Je l’ai déjà écrit mais je vais le remettre,xacasar a écrit : 20 sept. 2020, 23:34 Un billet de l'affreux Vayer: http://www.chronoswatts.com/news/163/
Ses commentaires sont tellement malsains et orientés que je ne reviendrais pas dessus, mais par contre les calculs de Porteleaux sur lesquelles il se base sont intéressants, notamment ce tableau: http://www.chronoswatts.com/img/article ... ltours.JPG
Il faut bien sur prendre en considération que c'est une moyenne, les courses ce sont souvent courus différemment et les trains n'étaient pas les mémes, j'y reviendrais...
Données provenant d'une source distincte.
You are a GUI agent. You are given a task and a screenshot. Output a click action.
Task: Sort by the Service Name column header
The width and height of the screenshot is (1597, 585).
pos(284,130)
En gros Pogacar fait une moyenne de 423 watts étalon durant 33' sur l'ensemble des cols finaux du TDF.
Ça reste bien en dessous des années folles/bonheur (de 94 à 98), de Contador 2009, mais au niveau de LA 2005 et supérieurs* aux TDF de ces 9 dernières années (donc de Froome notamment).
A prendre en compte deux choses, que les vélos d'aujourd'hui sont plus léger (de 1 à 2 kg selon l'EPOque) et surtout ont un bien meilleur rendement qu'il y a 10 ans et surtout qu'il y a 20 ans (en gros un coureur va être flashé avec plus de watts aujourd'hui, alors que c'est seulement son vélo qui répercute mieux sa puissance...). Et aussi que cette année le train de Jumbo était particulièrement surpuissant et est responsable à 75% de ces records de watts, Armstrong/Indurain/Riis (...) sortaient à 6/7km de l'arrivée, et comme on l'a vu récemment ( https://pbs.twimg.com/media/EiCjcSeXgAY ... name=large ) avoir un train méme en montagne, c'est utile et fait économiser prés de 8% de puissance.
Les vélos actuels ne pèsent pas deux kg de moins que ceux des années 90.
Le Bianchi de Pantani pèse 6,9 kg en 1998 (cadre alu et fourche Time en carbone), et la limite UCI a 6,8 date du début des années 2000 justement parce que ça descendait encore plus bas (avec crainte pour l’intégrité des cadres et des périphériques en cas de chute).
En ce qui concerne le rendement, c’est la même. Il y a un gain, certes, mais minime.
Il y a plusieurs articles disponibles sur le net d’essais des vélos de Pantani, des Treks d’Amstrong, des Pinarelo de Ulrich... et à chaque fois les essayeurs (bien plus performants que moi au passage) marquent leur surprise du rendement de ces vélos hyper rigides, souvent en alu, et déjà équipés de dérailleurs 10 vitesses indexés parfaitement fiables et rapides.
Les histoires de carbone « haut module », de freins à disque, de dérailleur électroniques, c’est pour vendre des vélos, mais le rendement il est la depuis les années 90.